Re: [PATCH v2 00/17] x86/resctrl : Support AMD Assignable Bandwidth Monitoring Counters (ABMC)

From: Moger, Babu
Date: Mon Mar 04 2024 - 14:34:43 EST


Hi Reinette,

On 3/1/2024 5:20 PM, Reinette Chatre wrote:
Hi Babu,

On 3/1/2024 12:36 PM, Moger, Babu wrote:
On 2/29/24 15:50, Reinette Chatre wrote:
On 2/29/2024 12:37 PM, Moger, Babu wrote:
...

To make more clear, let me list all the groups here based this.

When none of the counters assigned:

$cat /sys/fs/resctrl/info/L3_MON/mbm_assign_control
resctrl/00=none,none;01=none,none (#default control_mon group)
resctrl/mon_a/00=none,none;01=none,none (#mon group)
resctrl/ctrl_a/00=none,none;01=none,none (#control_mon group)
resctrl/ctrl_a/mon_ab/00=none,none;01=none,none (#mon group)
I am concerned that inconsistent use of "/" will make parsing hard.
Do you mean, you don't want to see multiple "/"?
No. I think that having a consistent number of "/" will be easier to
parse. In the above example, there are instances of 1, 2, as well as
three "/" among the lines. That seems complicated to parse.

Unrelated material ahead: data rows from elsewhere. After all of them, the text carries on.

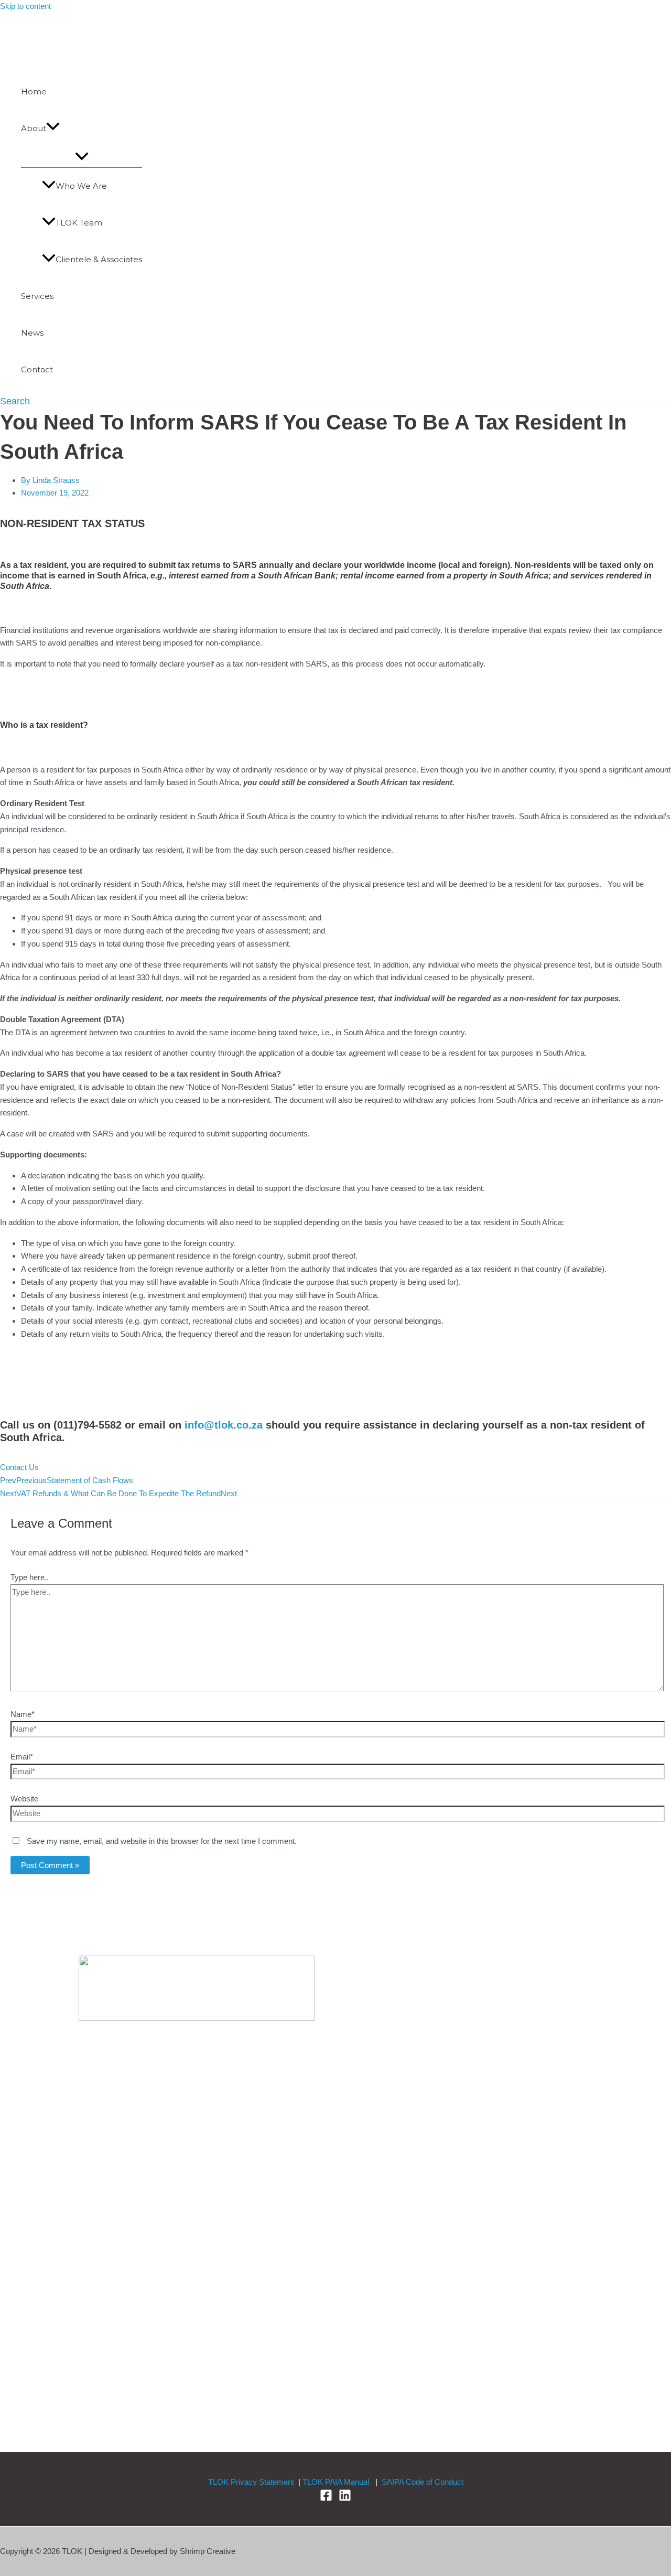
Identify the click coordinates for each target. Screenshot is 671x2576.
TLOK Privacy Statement (251, 2481)
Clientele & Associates (99, 259)
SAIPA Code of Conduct (422, 2481)
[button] (53, 128)
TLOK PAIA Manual (335, 2481)
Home (34, 91)
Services (37, 296)
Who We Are (81, 186)
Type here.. (29, 1577)
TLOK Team (79, 223)
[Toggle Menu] (81, 157)
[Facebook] (326, 2498)
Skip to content (25, 6)
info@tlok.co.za (224, 1425)
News (32, 333)
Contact (37, 369)
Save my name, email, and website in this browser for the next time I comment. (162, 1841)
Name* (22, 1714)
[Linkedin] (345, 2498)
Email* (21, 1756)
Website (24, 1798)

I was thinking that it will make interpreting and parsing easier if there
consistently are just always two "/".

(You may find things to be different once you work on the parsing code
though.)

In summary:
* for monitoring of default CTRL_MON group: "//<flags>"
* for MON_GROUP inside default CTRL_MON group: "/<MON group>/<flags>"
* for monitoring of non-default CTRL_MON group: "<CTRL_MON group>//flags"
* for MON_GROUP within CTRL_MON group: "<CTRL_MON group>/<MON group>/<flags>"

What do you think?
Looks like you tried to keep two "/" in all the options. Looks good most part. Will keep the options open for changes when we start implementing.

resctrl/ctrl_a/mon_ab/

Change to

mon_ab/
rather:
ctrl_a/mon_ab/<flags>
Sure.

I find "resctrl" and all the "none" redundant. It is not clear what
this improves.
Why have:
resctrl/00=none,none;01=none,none
when this could do:
//00=_;01=_
ok.

"//" meaning root of resctrl filesystem?
More specifically, monitoring of default control group. It is not intended to
specify a pathname.

When some counters are assigned:

$echo "resctrl/00=total,local" >
/sys/fs/resctrl/info/L3_MON/mbm_assign_control (#assigning counter to
default group)

$echo "resctrl/mon_a/00=total;01=total" >
/sys/fs/resctrl/info/L3_MON/mbm_assign_control (#assigning counter to mon
group)

$echo "resctrl/ctrl_a/00=local;01=local" >
/sys/fs/resctrl/info/L3_MON/mbm_assign_control

$echo "resctrl/ctrl_a/mon_ab/00=total,local;01=total,local" >
/sys/fs/resctrl/nfo/L3_MON/mbm_assign_control

We could learn some more lessons from dynamic debug (see Documentation/admin-guide/dynamic-debug-howto.rst). For example, "=" can be used to make an assignment while "+"
can be used to add a counter and "-" can be used to remove a counter.
"=_" can be used to remove counters from all events in that domain.
Yes. Looked at dynamic debug. I am still learning this interface. Some examples below based on my understanding.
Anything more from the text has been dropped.